Ohh yeah, Then there's the recession....:chairshot


----------



## tarmac terror (Jul 16, 2003)

My, my...the last post there reminds me of a post in the R35 section where folks were wetting themselves over residuals.
Cars are cars and they (generally) will all depreciate at greater or lesser degrees. I learned the lesson MANY moons ago that you will NEVER get back anywhere near the amount of money you put into a car. Bottom line is...you want to tune/modify a car then be prepared to lose the money you spend. You want to protect residuals and lose the LEAST amount of money, then keep it std.
Obviously you could mod a car then return it back to std for selling and sell the parts separately but for most, thats just too much hassle.

As has been said, once you start buying into niche markets then you are only going to attract niche buyers when selling time comes. Its sad but true that unless you cannot afford to lose the money then you should be buying something sub £1K.

TT


----------



## Wills_GunR33 (May 16, 2009)

Sold mine recently within a week and could have sold it five time over. Presented the advert well, priced it well, not too cheap but not too expensive. In my view and i may be byast but the car was mint and i think there is a fairly large market for truly cherished mint examples and you can tell which ones are. Its still on pistonheads as sold if you wanted to check the advert out. Nissan : Rare Series 3 R33 GTR
You can tell pretty much everything from an advert i think.

David-R's old R32 purchased from Newera was a very typical example i can think of. sold for around 15k im guessing with some very very nice upgrades but not pushing huge power.


----------



## matty32 (Dec 18, 2005)

Wills_GunR33 said:


> Sold mine recently within a week and could have sold it five time over. Presented the advert well, priced it well, not too cheap but not too expensive. In my view and i may be byast but the car was mint and i think there is a fairly large market for truly cherished mint examples and you can tell which ones are. Its still on pistonheads as sold if you wanted to check the advert out. Nissan : Rare Series 3 R33 GTR
> You can tell pretty much everything from an advert i think.
> 
> David-R's old R32 purchased from Newera was a very typical example i can think of. sold for around 15k im guessing with some very very nice upgrades but not pushing huge power.



its all about condition & quality.

you see so many on here with "il upload pics later" or really grainy pictures or unwashed/waxed cars

bits missing or bodged, then topped off with ebay style bodykits and mods, with the word "mint" in the title.

GT-Rs are on the whole hard to sell (33s in the main) because there are so many of them

HOWEVER

if you get a really nice condition, low mileage 33 (Or any other GTR) it will sell.

people are unrealistic about what they want back on a car thats been modified, having had a full engine build etc. most buyers have no idea the true cost of some of the components etc 

however all they want is a car that pushes 500bhp nicely, what they are buying is just a car that someones tuned, not giving the money for the car and the engine itself.

there are exceptions to this Rule, however depending on the quality of the car.

There are alot of cheap dirty examples in the UK, which does bring down the price.

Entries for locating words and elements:
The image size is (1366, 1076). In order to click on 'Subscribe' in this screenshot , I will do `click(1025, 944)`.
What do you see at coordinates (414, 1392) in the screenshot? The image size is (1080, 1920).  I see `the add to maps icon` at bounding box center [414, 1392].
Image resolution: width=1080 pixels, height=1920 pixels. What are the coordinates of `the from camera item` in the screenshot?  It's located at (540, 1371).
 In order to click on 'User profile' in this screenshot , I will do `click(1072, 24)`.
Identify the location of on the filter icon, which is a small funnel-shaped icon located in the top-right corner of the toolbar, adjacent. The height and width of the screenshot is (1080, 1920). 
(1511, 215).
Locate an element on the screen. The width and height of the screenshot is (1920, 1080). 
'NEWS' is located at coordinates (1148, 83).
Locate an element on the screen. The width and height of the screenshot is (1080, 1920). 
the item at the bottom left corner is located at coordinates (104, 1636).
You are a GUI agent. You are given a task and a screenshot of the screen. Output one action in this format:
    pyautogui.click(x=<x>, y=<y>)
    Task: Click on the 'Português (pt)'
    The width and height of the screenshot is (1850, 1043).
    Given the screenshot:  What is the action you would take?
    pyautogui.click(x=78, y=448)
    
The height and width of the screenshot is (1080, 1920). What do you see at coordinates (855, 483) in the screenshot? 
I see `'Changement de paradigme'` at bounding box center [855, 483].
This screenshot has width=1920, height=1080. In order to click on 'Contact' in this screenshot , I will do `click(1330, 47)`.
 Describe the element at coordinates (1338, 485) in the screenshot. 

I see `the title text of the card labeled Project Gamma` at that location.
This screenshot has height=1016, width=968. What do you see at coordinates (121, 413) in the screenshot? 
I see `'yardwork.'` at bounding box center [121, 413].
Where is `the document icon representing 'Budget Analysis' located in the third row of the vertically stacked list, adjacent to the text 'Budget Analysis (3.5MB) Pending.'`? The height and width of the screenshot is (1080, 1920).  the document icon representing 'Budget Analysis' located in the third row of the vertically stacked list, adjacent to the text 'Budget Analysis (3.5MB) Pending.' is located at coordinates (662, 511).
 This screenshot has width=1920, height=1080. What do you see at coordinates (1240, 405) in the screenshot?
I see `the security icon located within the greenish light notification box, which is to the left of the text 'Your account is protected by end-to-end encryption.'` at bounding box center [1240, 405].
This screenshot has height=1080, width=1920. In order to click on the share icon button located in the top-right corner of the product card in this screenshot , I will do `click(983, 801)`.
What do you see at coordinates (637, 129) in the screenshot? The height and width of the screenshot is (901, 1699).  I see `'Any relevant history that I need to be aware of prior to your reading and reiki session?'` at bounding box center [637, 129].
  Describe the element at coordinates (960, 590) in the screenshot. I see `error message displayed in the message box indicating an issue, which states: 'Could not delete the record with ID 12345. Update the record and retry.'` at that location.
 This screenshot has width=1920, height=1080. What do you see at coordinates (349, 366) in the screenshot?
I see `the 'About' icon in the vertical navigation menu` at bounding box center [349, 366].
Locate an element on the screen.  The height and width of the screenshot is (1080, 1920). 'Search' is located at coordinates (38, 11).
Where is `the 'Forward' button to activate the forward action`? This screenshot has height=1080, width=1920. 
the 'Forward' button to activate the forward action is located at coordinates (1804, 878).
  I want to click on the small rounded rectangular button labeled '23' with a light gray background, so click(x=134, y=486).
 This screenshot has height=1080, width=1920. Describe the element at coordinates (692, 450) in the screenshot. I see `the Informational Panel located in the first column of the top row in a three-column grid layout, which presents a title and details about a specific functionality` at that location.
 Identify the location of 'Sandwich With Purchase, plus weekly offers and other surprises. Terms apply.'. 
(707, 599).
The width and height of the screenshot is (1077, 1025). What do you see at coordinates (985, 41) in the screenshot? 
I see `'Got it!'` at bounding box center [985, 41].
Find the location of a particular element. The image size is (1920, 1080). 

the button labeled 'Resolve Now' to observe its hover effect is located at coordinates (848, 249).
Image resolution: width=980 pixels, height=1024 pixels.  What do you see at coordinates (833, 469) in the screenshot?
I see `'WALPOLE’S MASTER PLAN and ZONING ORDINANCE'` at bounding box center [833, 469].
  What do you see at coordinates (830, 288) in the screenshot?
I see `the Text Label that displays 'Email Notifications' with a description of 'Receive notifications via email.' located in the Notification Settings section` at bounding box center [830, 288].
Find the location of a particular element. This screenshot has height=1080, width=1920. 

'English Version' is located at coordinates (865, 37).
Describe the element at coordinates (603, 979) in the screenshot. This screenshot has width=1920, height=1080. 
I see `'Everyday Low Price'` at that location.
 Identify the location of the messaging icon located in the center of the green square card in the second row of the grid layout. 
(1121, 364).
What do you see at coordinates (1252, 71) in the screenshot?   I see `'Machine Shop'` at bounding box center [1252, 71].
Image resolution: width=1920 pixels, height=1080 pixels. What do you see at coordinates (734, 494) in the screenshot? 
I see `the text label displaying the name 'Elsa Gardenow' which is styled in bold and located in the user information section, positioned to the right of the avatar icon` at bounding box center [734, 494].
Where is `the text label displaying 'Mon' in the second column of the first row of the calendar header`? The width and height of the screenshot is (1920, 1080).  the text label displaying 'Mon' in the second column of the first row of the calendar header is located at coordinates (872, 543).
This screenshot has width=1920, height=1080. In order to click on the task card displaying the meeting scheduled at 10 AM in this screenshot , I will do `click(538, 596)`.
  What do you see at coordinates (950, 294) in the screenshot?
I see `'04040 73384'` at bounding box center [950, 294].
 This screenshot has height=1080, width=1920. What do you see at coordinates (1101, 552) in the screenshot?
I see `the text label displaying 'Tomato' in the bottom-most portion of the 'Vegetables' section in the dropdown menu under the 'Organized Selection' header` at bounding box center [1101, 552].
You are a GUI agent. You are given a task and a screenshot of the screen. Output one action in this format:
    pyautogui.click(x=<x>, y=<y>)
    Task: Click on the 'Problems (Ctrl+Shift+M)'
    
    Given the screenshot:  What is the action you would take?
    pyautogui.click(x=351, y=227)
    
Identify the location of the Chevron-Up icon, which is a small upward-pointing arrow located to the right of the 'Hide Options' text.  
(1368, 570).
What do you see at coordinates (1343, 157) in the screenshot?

> **Given instruction 1**
List the usernames that appear as post headers in the forum thread.
> **Given instruction 2**
Write out the part of the forum thread that begins at the words "bits missing or" and stops after the words "of the car.".
These entries have no connection to the forum thread.

> **Correct answer 1**
tarmac terror
Wills_GunR33
matty32

> **Correct answer 2**
bits missing or bodged, then topped off with ebay style bodykits and mods, with the word "mint" in the title.

GT-Rs are on the whole hard to sell (33s in the main) because there are so many of them

HOWEVER

if you get a really nice condition, low mileage 33 (Or any other GTR) it will sell.

people are unrealistic about what they want back on a car thats been modified, having had a full engine build etc. most buyers have no idea the true cost of some of the components etc 

however all they want is a car that pushes 500bhp nicely, what they are buying is just a car that someones tuned, not giving the money for the car and the engine itself.

there are exceptions to this Rule, however depending on the quality of the car.